NEW YORK, NY June 12, 2006 —A half-million women around the world die during childbirth each year. That we even know this number and are slowly making progress to improve it is something many people attribute to Dr. Allan Rosenfield. Rosenfield is retiring this spring after 20 years as the dean of Columbia University’s School of Public Health. WNYC’s Fred Mogul attended a symposium this week to honor him.
REPORTER: Rosenfield dates his idealism to the Kennedy years. After medical school and military duty in the mid 1960s, he went to teach at a new medical school in Nigeria. Rosenfield had grown up the son of a prominent Cambridge, Massachusetts, obstetrician. He had always planned to follow in his father’s footsteps, but while overseas he decided to change course.
AR: I was gonna go back and sort of be taking care of middle- and upper-income women, and I thought: there are other people who can do that, I’d like to commit myself to women who are underserved and have big issues.
REPORTER: Rosenfield then went to Thailand for a year – and ended up staying for six. He worked on lowering the birth rate by introducing contraception to poor rural women. The experience taught him how dramatically they can improve their lives when they have the tools and knowledge to control birth. It also confirmed for Rosenfield that the best way for him to practice medicine wasn’t delivering babies.
AR: I came to the conclusion I could do more good dealing with the big issues than just one on one.

*INFORMATION GIVEN:*
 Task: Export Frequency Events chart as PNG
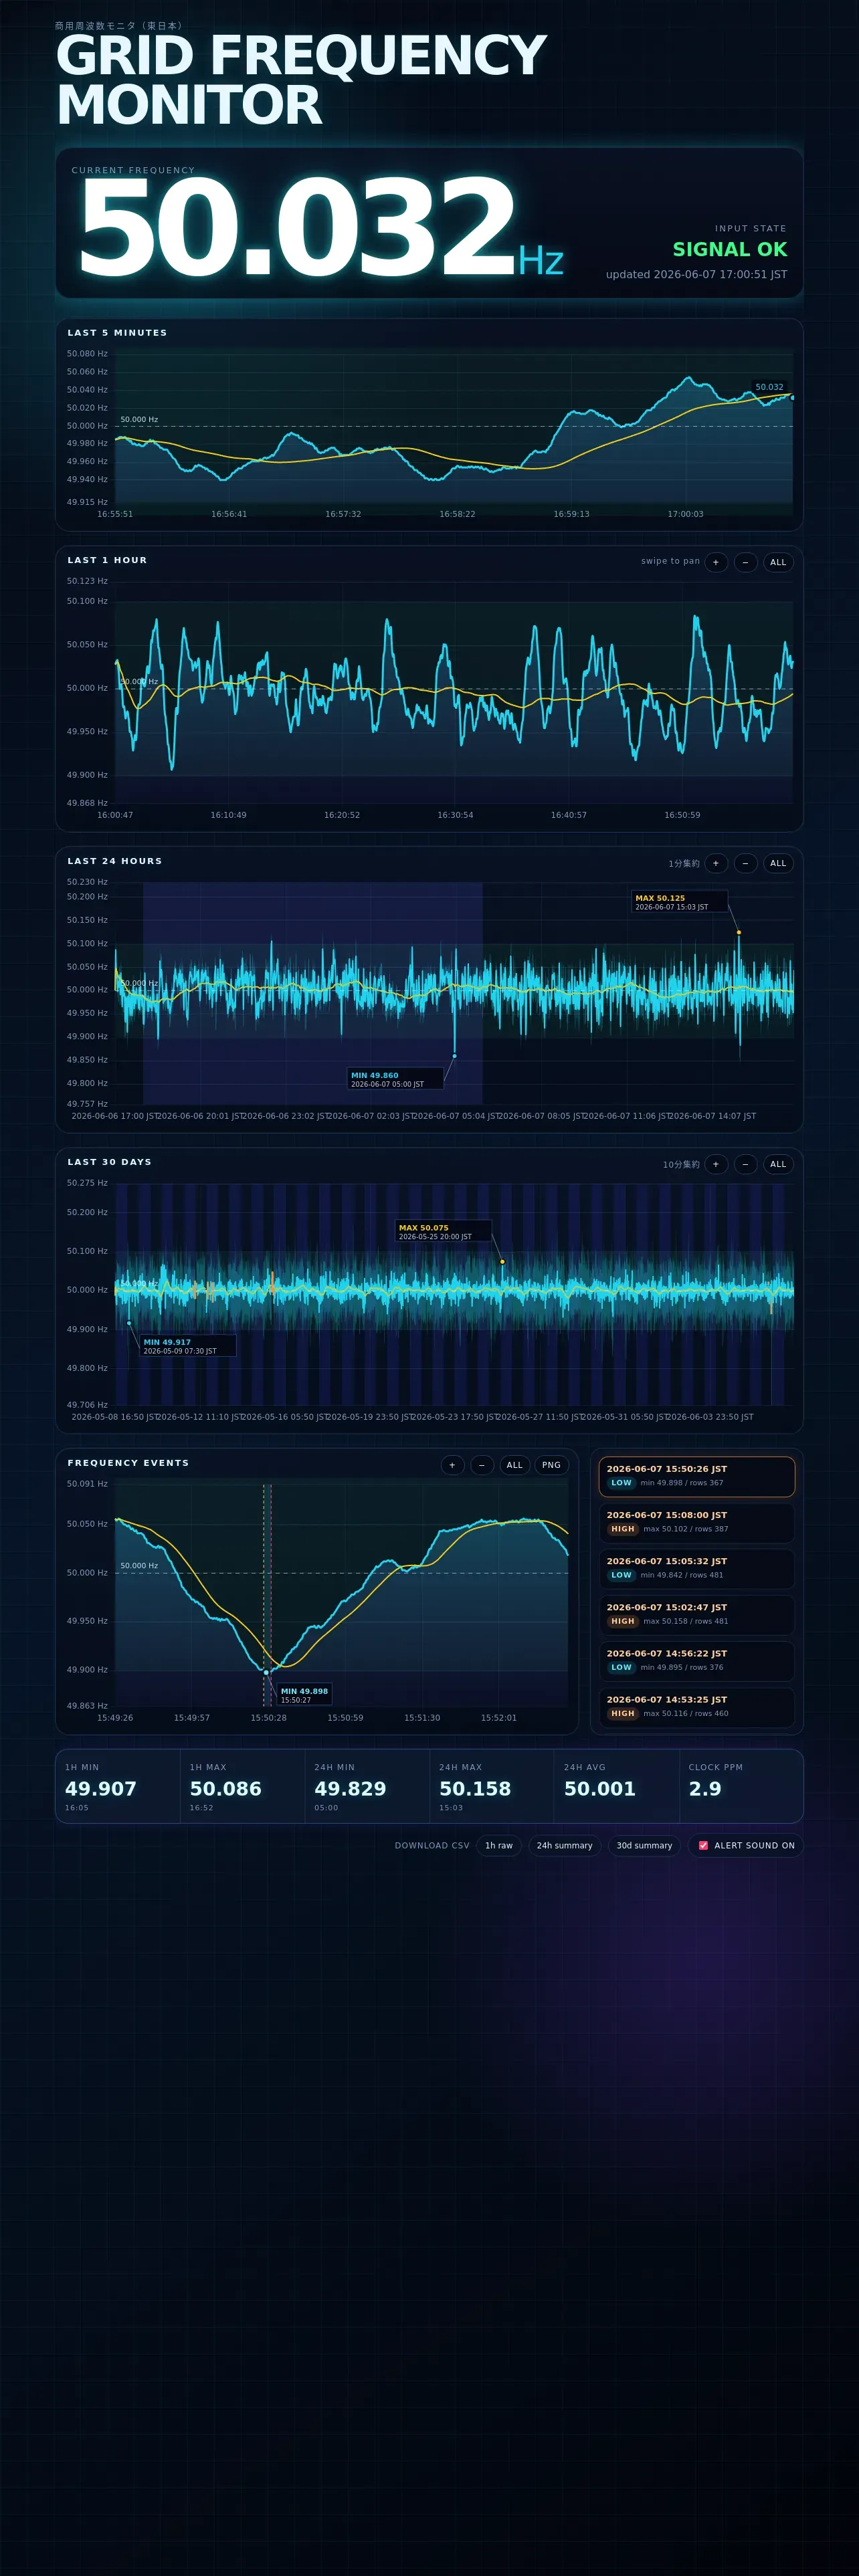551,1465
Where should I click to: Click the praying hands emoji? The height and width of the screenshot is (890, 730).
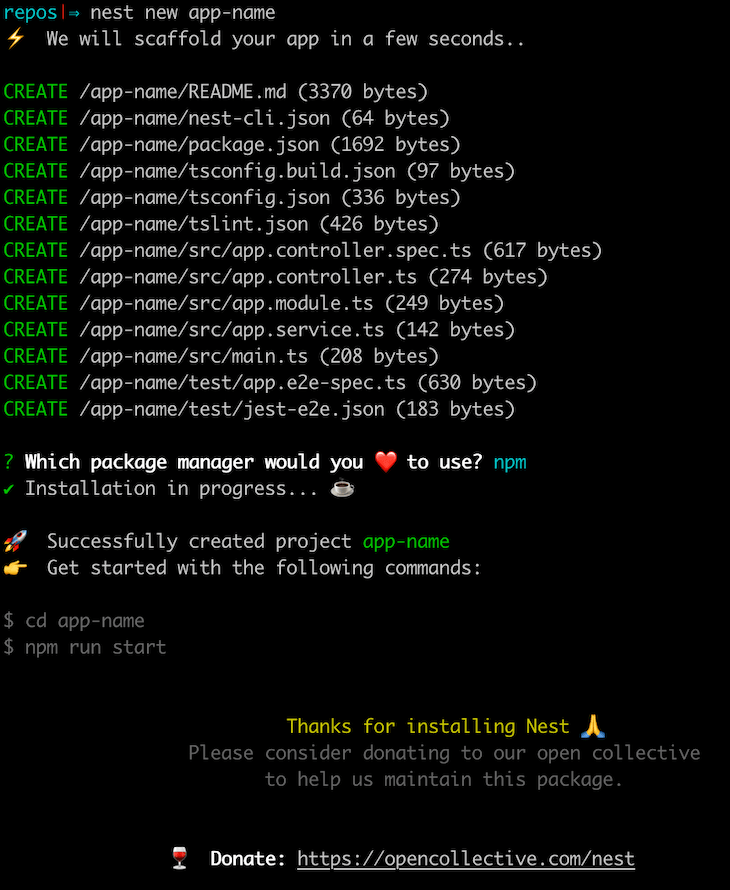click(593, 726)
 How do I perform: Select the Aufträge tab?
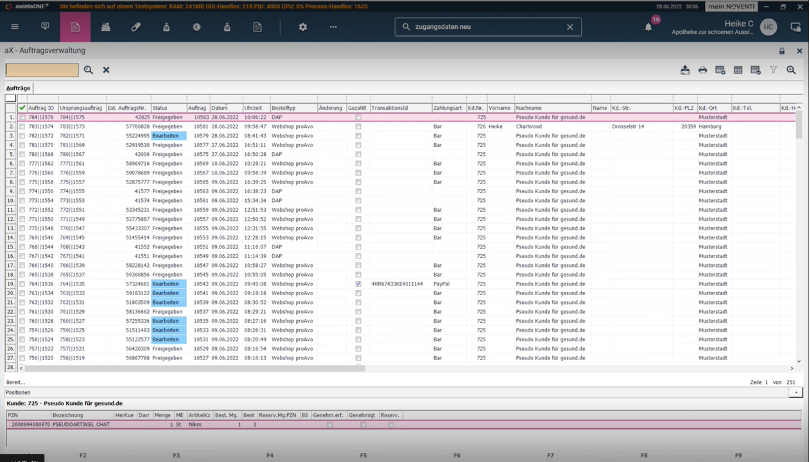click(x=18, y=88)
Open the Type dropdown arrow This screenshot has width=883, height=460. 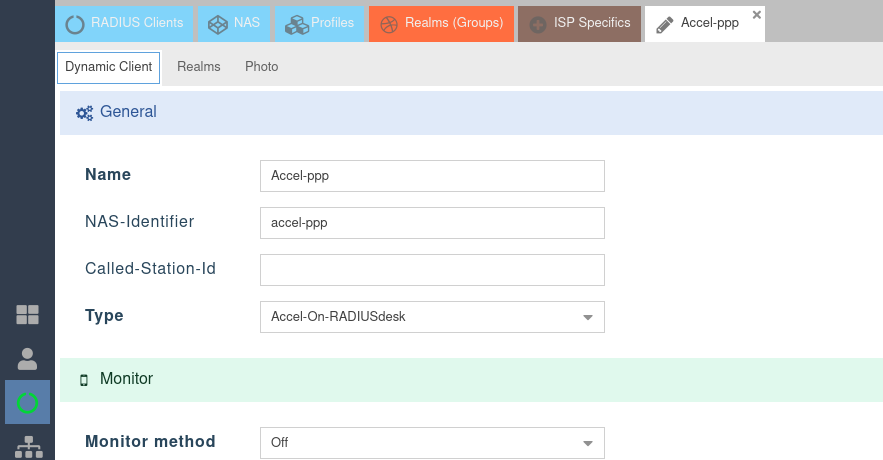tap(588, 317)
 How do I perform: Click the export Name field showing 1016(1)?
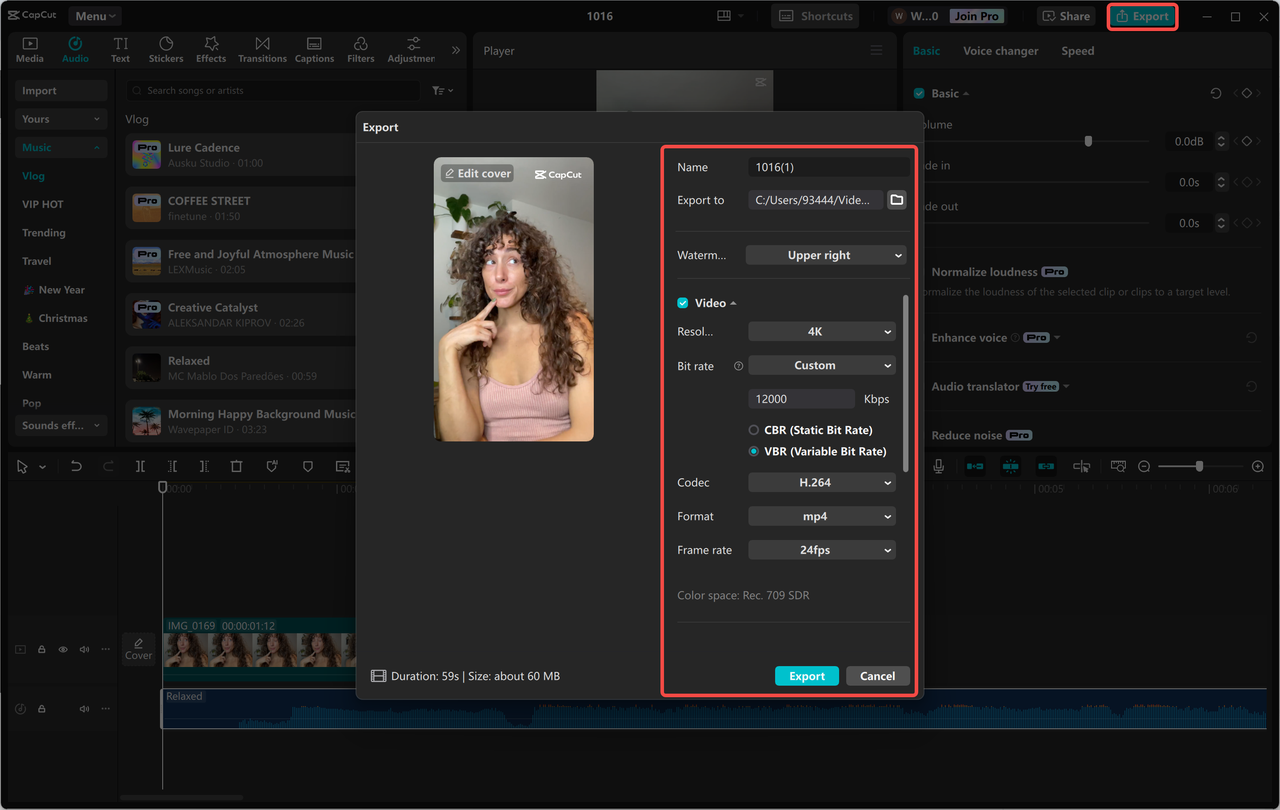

*TASK:*
Reproduce word for word the passage of the article about Dr. Allan Rosenfield that begins with "AR: I was gonna" and ends after "one on one.".

*EXERCISE RESPONSE:*
AR: I was gonna go back and sort of be taking care of middle- and upper-income women, and I thought: there are other people who can do that, I’d like to commit myself to women who are underserved and have big issues.
REPORTER: Rosenfield then went to Thailand for a year – and ended up staying for six. He worked on lowering the birth rate by introducing contraception to poor rural women. The experience taught him how dramatically they can improve their lives when they have the tools and knowledge to control birth. It also confirmed for Rosenfield that the best way for him to practice medicine wasn’t delivering babies.
AR: I came to the conclusion I could do more good dealing with the big issues than just one on one.